Welche Rolle spielt eigentlich dein Atelier für dich und deine Arbeit? Ist es ein kreativer Ort, oder eher eine Art Labor?
Das Atelier ist der Ort, wo die Dinge ihr Eigenleben entwickeln können, wo die Arbeiten wachsen, ihre Form finden dürfen. Viele Arbeiten konzipiere ich aber auch beim Reisen, bei Kollaborationen und bei Residencys.
Du lebst und arbeitest in Wien. Die Stadt entwickelt sich seit einigen Jahren immer mehr zu einer internationalen Kunstmetropole. Woran, glaubst du, liegt das?
Wien ist einfach eine sehr lebenswerte Stadt mit einer spannenden geopolitischen Lage. Es gibt hier nach wie vor ein einigermaßen gut funktionierendes System der öffentlichen Kunstförderung. In Wien gibt es zwei Kunstuniversitäten und einen interessanten Querschnitt an Kunstinstitutionen. Parallel dazu hat sich in den letzten Jahren auch eine höhere Dichte an Off-Spaces entwickelt. All das ist Humus für die Kunst.

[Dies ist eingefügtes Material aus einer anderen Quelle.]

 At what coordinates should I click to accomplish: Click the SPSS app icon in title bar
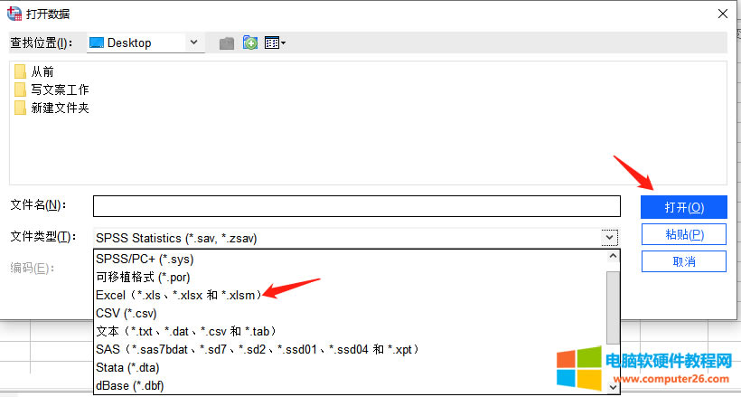(x=14, y=14)
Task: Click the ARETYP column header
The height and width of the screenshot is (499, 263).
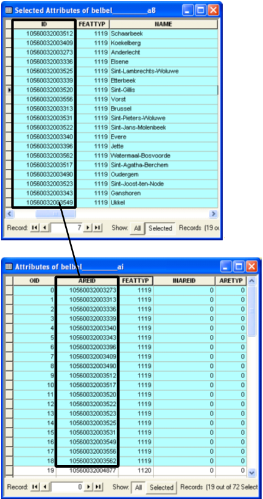Action: pos(231,281)
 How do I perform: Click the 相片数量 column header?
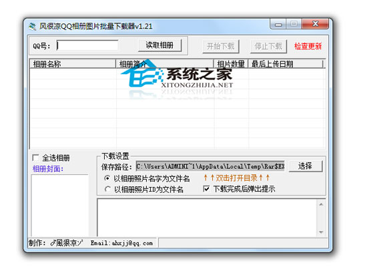click(231, 64)
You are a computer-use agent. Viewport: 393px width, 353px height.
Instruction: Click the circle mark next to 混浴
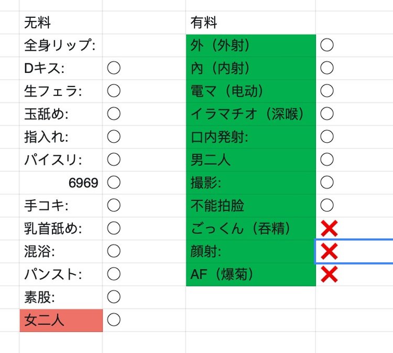[x=114, y=251]
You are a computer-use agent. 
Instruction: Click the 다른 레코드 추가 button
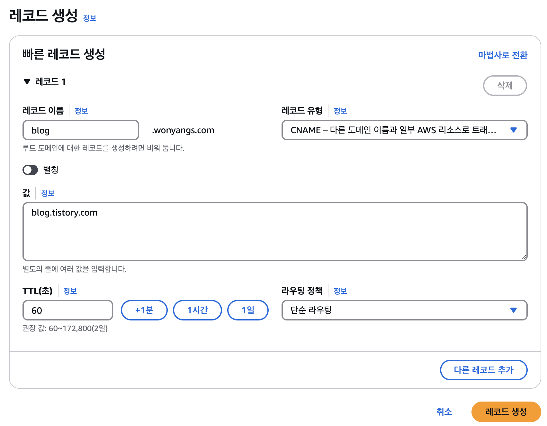coord(483,370)
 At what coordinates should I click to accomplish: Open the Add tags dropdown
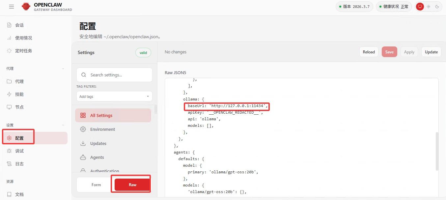114,97
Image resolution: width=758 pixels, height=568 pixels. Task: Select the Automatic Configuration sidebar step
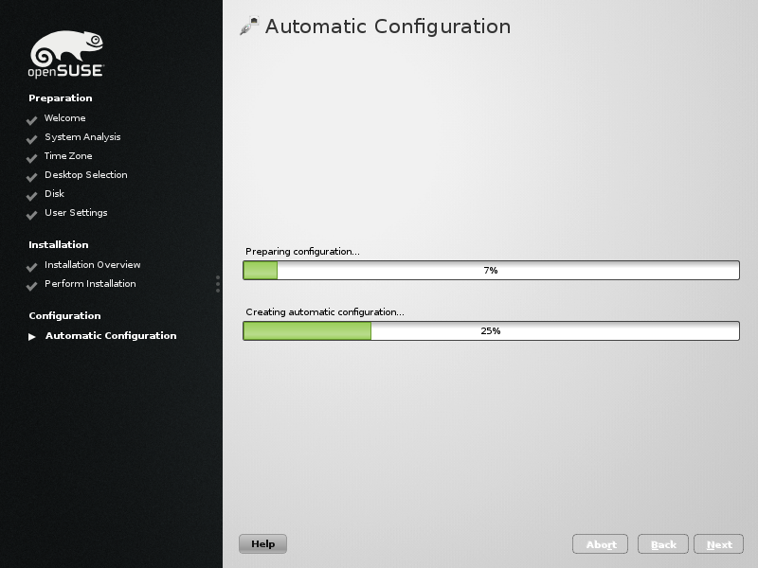tap(110, 336)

Ist das auch der Grund, warum du dich entschieden hast, selbst in Wien zu leben und zu arbeiten?
Während meiner Wanderjahre hat es mich in verschiedene Städte in Holland und Belgien verschlagen. Letztendlich bin ich dann, wie so viele, in Berlin gelandet. Eher zufällig bin ich nach einer Weile aber nach Wien zurückgezogen und hab mich hier ad hoc wieder wohlgefühlt. Die Wege sind kurz, die Mieten noch erschwinglich. Das Kulturinteresse ist groß.

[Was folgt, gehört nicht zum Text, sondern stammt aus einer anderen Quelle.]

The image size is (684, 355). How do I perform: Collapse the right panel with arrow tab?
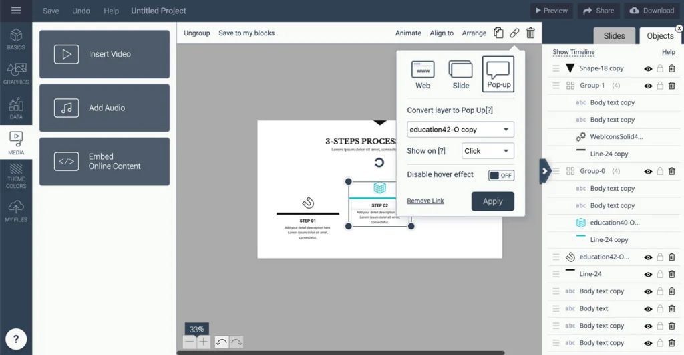pyautogui.click(x=545, y=171)
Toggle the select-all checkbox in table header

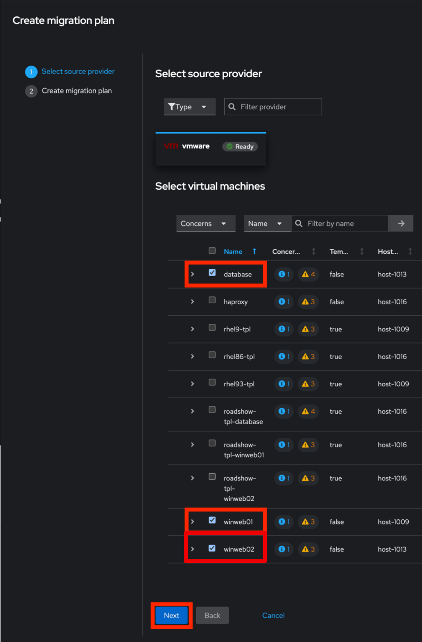click(x=212, y=251)

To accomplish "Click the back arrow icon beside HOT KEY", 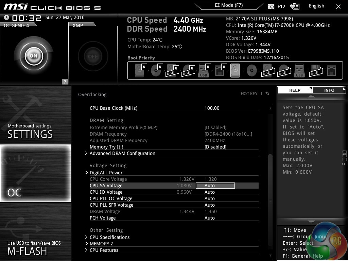I will tap(267, 94).
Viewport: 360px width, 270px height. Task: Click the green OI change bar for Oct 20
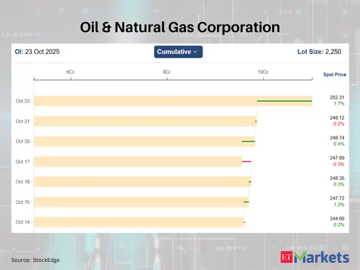(x=248, y=142)
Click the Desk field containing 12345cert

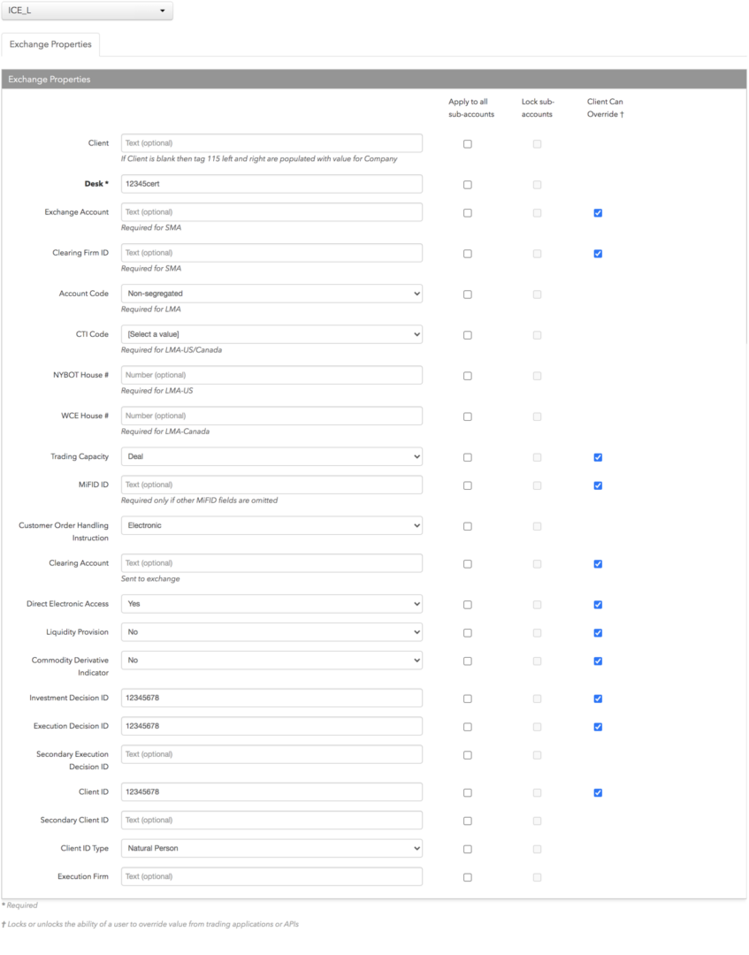271,184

Du hast eben deine „Wanderjahre“ angesprochen. Früher war es üblich, dass Gesellen aus verschiedenen Handwerken auf der Wanderschaft neue Arbeitspraktiken kennenlernten und Lebenserfahrung sammelten. Wie hast du dich selbst während deiner Stationen entwickelt?
Ich halte es für sehr wichtig, sowohl für die persönliche als auch die künstlerische Entwicklung. Heute kommen oft Studierende zu mir in die Seminare, die gerade mal achtzehn sind, also eben erst ihre Matura abgeschlossen haben. Viele Arbeiten ähneln sich. Ich glaube, es braucht ein Reservoir unterschiedlichster Lebenserfahrungen, das die Tiefe eines Werks charakterisiert und unverwechselbar macht!
Was steht für dich in diesem Jahr Spannendes auf dem Programm?
Im Degruyter Verlag ist kürzlich mein erstes umfassendes Buch zu Diagrammen Drawing a Hypothesis in zweiter Auflage erschienen sowie eine umfangreiche Publikation mit dem Titel Choreo-graphic Figures, die ein spezifisches Notationssystem für Performances im Spannungsfeld zwischen Choreografie, Schreiben und Zeichnen vorstellt. Im Zuge dessen wird es eine Reihe von performativen Präsentationen geben. Über den Sommer arbeite ich intensiv in meinem Atelier am Wiener Prater an einem neuen Animationsfilm. Im Herbst folgen Ausstellungsprojekte bei Urbane Künste Ruhr, in der Nähe von Düsseldorf, eine Residency und die Vorbereitung einer Ausstellung in der Villa Arson in Nizza sowie am Wiels in Brüssel.